Los internos, todos varones adultos con distintas enfermedades, esperaban sentados en la primera hilera mientras se celebraba la ceremonia. Luego, ante la indicación del Arzobispo, dos acólitos los condujeron hasta la docena de sillas que había adelante del altar, de frente a la feligresía, para concretar el ritual del lavatorio de los pies, con que la Iglesia representa la humildad de Cristo y el mandamiento de amarse los unos a los otros, así como Jesús a la humanidad.

Mientras los colaboradores ayudaban a los hombres a descalzarse (casi todos estaban de zapatillas, un par había ido con zapatos y sólo uno calzaba sandalias), monseñor Delgado acomodaba un recipiente con agua y, con la asistencia del párroco de la Catedral, Rómulo Cámpora, lavaba el pie derecho de cada uno. Antes de hacerlo, les preguntaba su nombre, intercambiaba dos palabras con ellos, luego los secaba con una toalla blanca y les daba la mano.

La escena era conmovedora, no sólo por su significado, sino también por cómo se iba desarrollando: cada hombre que recibía el lavado, se ponía luego la media y el calzado temblando, con los ojos húmedos, en un silencio profundo. Y mientras, se veía la espalda de Delgado, arrodillado frente a cada uno para demostrar cómo era posible aplicar esa "alegría de servir" que había propuesto desde el altar.

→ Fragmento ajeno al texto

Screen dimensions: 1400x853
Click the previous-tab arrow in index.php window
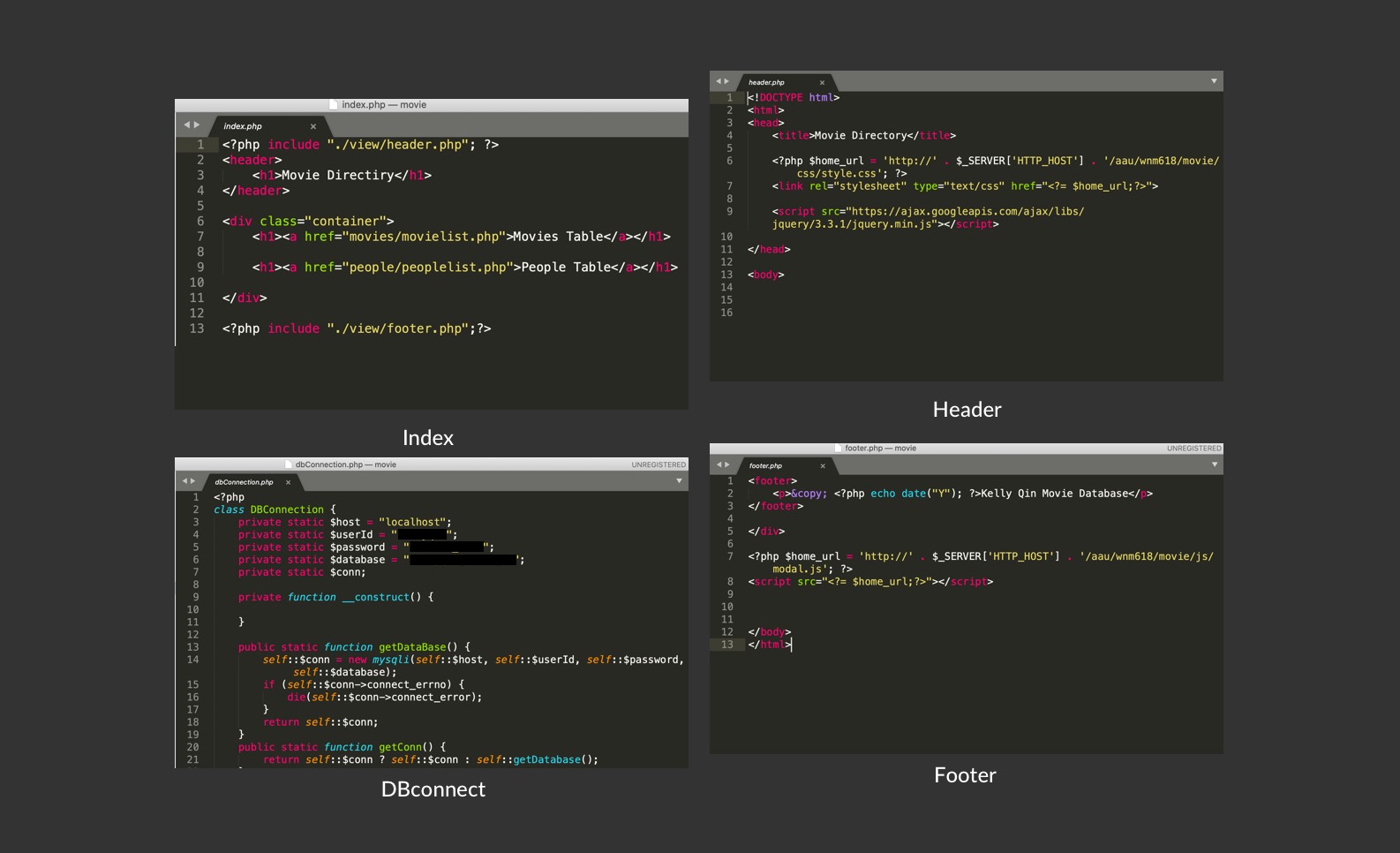[186, 125]
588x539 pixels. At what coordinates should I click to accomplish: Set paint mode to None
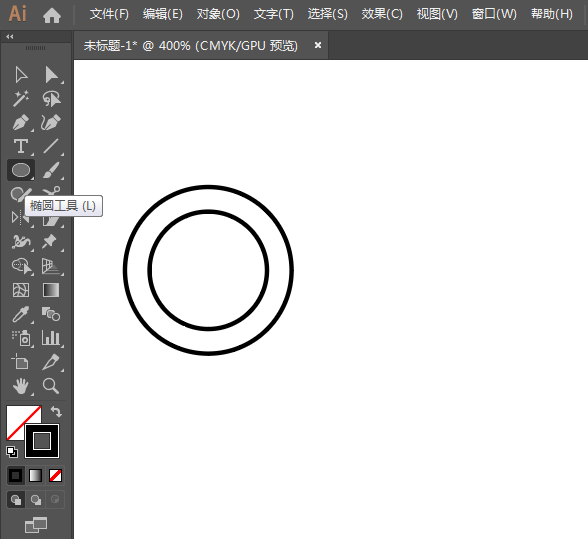click(x=56, y=476)
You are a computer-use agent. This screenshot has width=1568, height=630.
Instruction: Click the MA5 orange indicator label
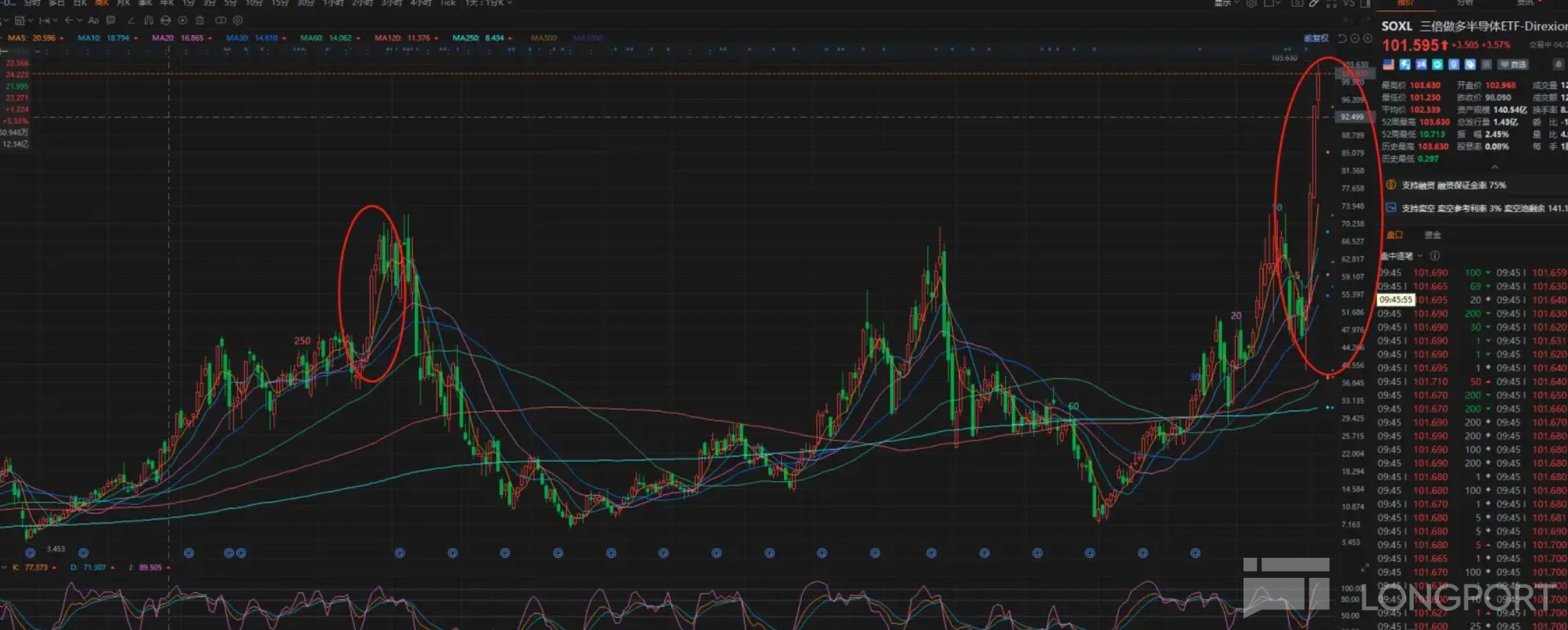coord(35,38)

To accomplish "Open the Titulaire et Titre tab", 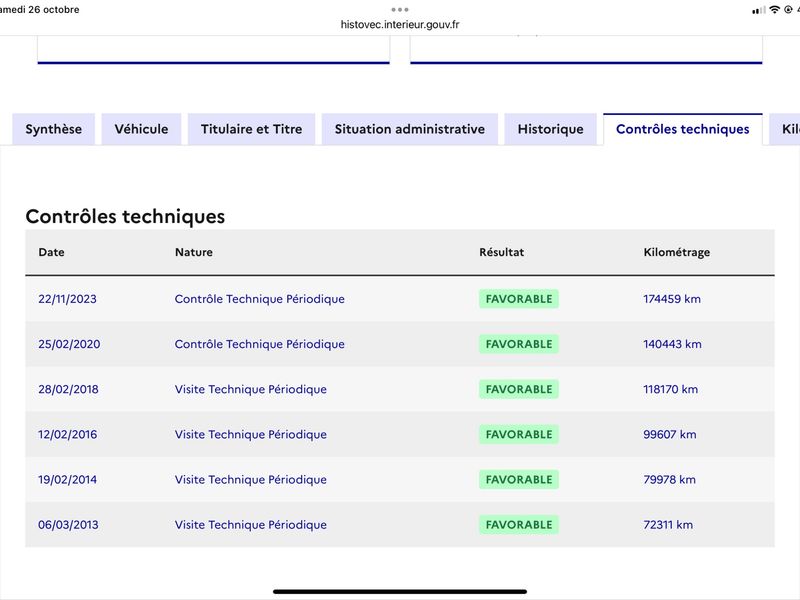I will 252,129.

Y mientras un puñado de niños se amontonaba en torno a los hombres sentados para ver bien de cerca la ceremonia, los familiares, sentados en la segunda y tercera hilera, se secaban las lágrimas y miraban a los ojos a los internos de la clínica, fieles que todos los jueves cantan en el templo a modo de terapia, pero que anoche dejaban traslucir que lo que estaban experimentando era mucho más profundo que un ritual o un ejercicio de recuperación.